Task to complete => All pictures must be dropped, while the entries are given again word for word.

[Saved data entries]
• • •
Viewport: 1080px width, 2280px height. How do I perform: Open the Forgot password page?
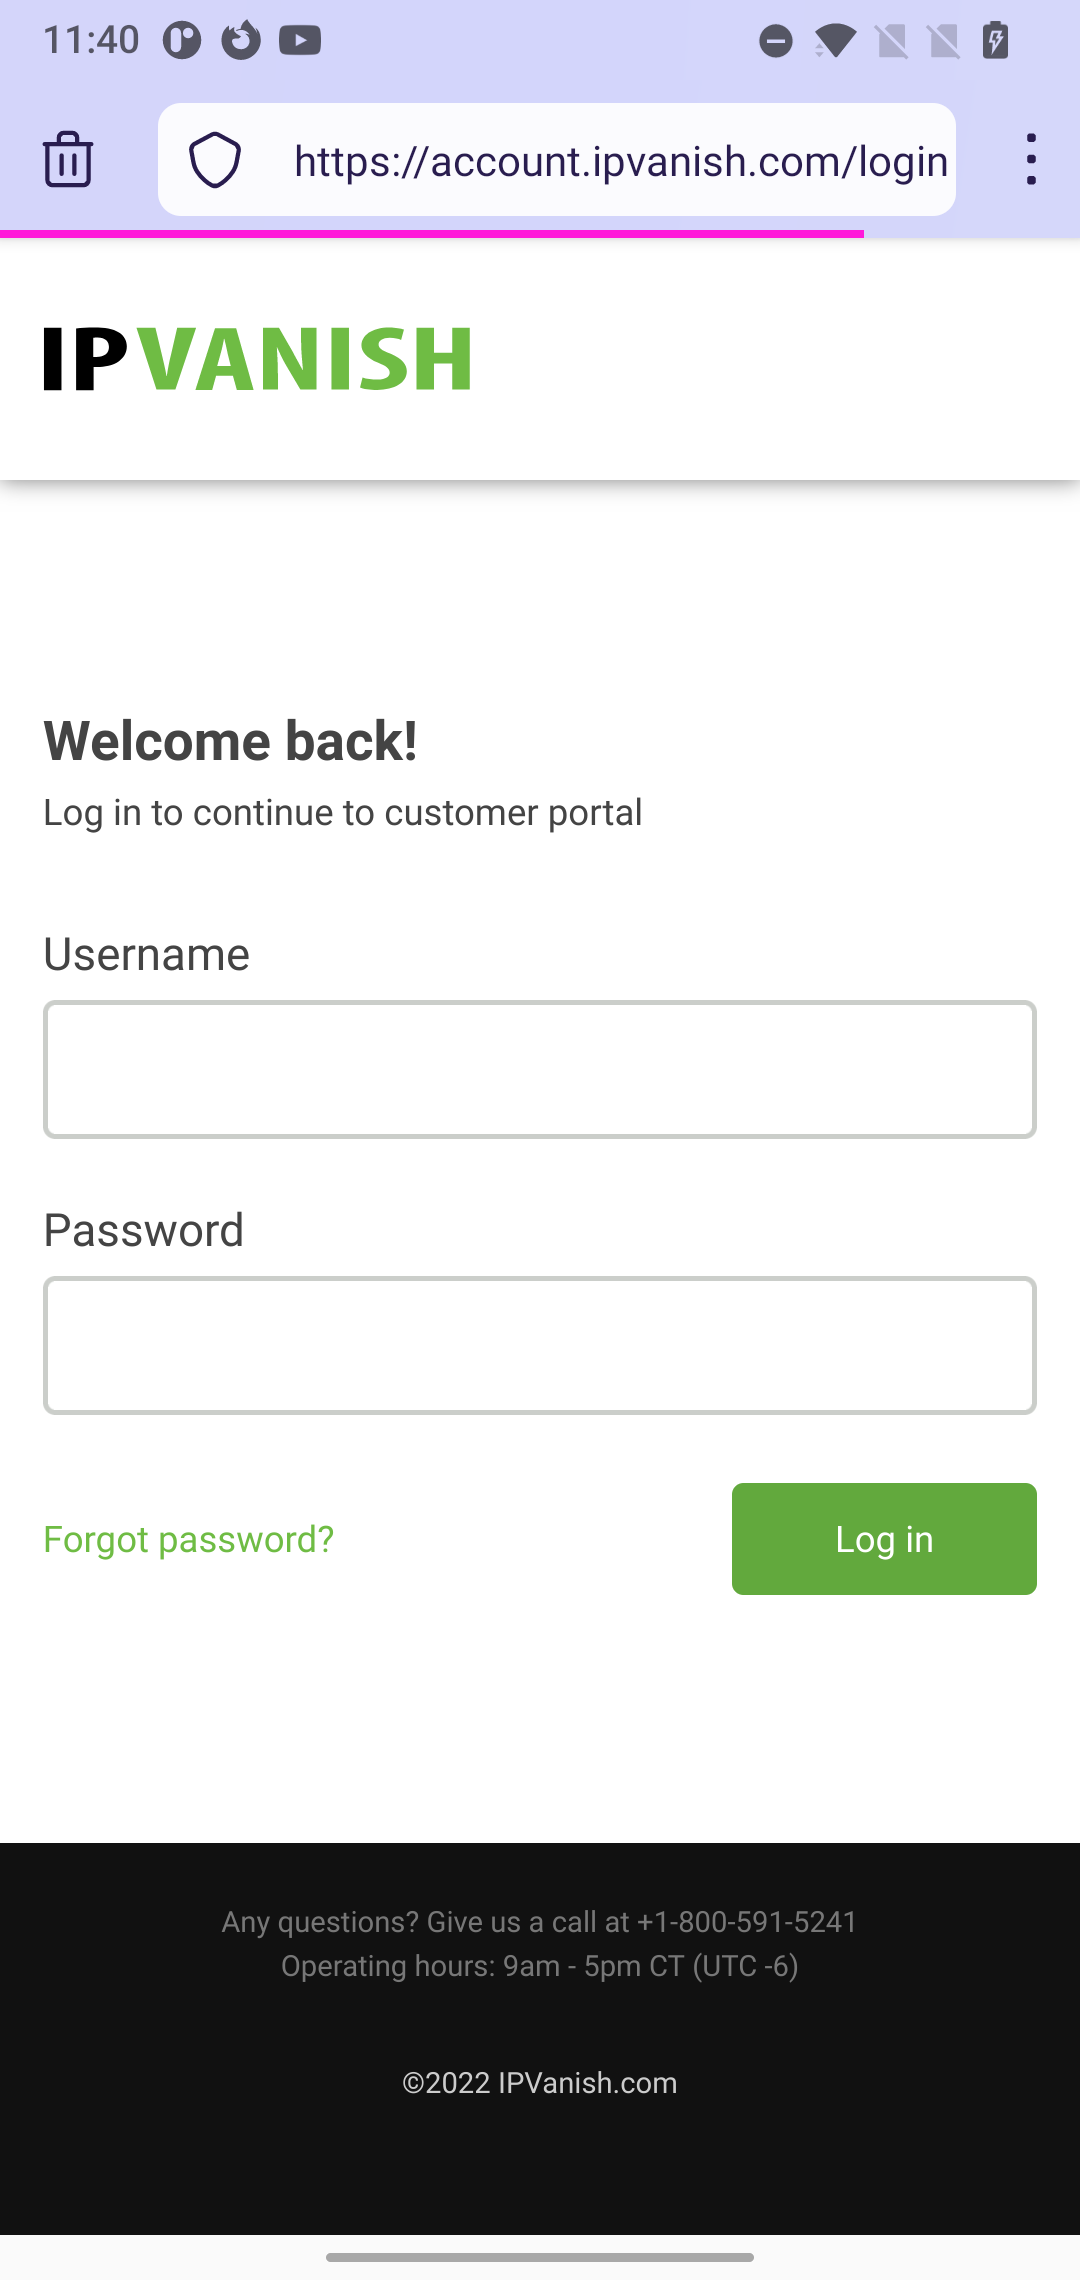tap(189, 1539)
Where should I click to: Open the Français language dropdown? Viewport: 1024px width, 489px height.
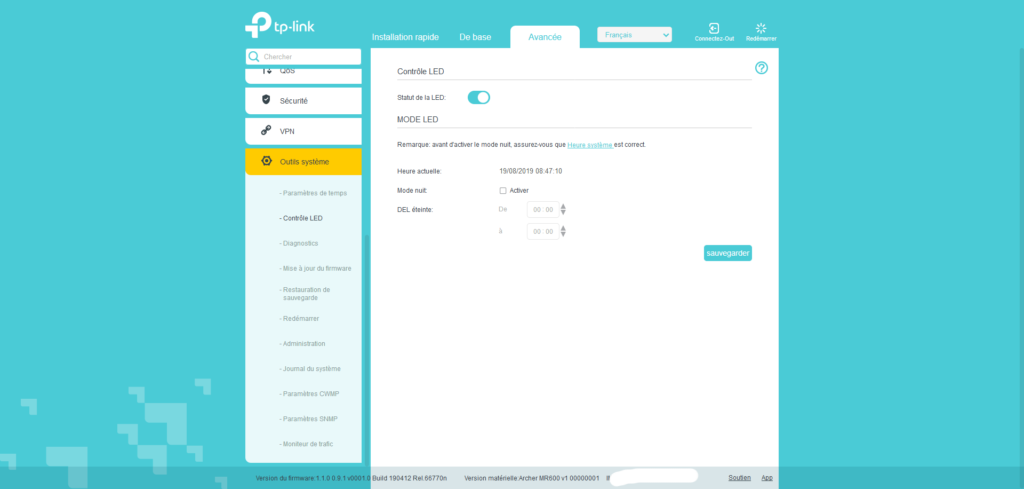[x=634, y=35]
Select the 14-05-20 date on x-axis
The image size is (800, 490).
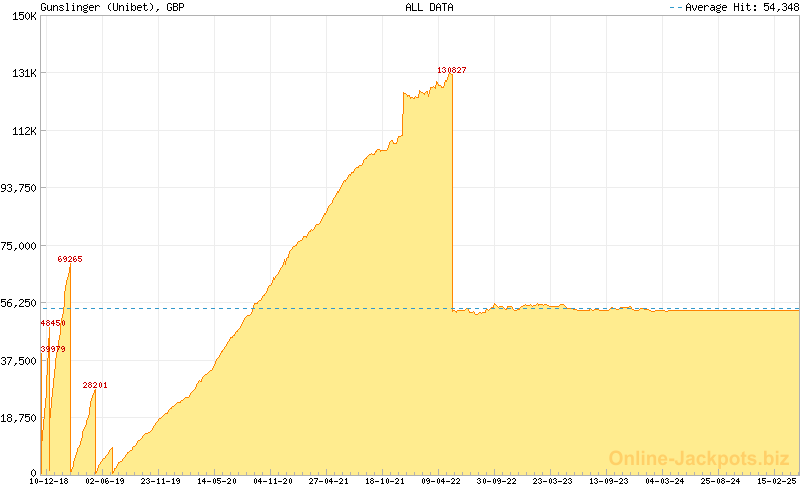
• • •
Response for this exercise =>
Viewport: 1080px width, 2280px height. How do I perform: Open the Forgot password page?
tap(189, 1539)
Where should I click to: Open the Français language dropdown? Viewport: 1024px width, 489px height.
[x=634, y=35]
Select the 14-05-20 date on x-axis
The image size is (800, 490).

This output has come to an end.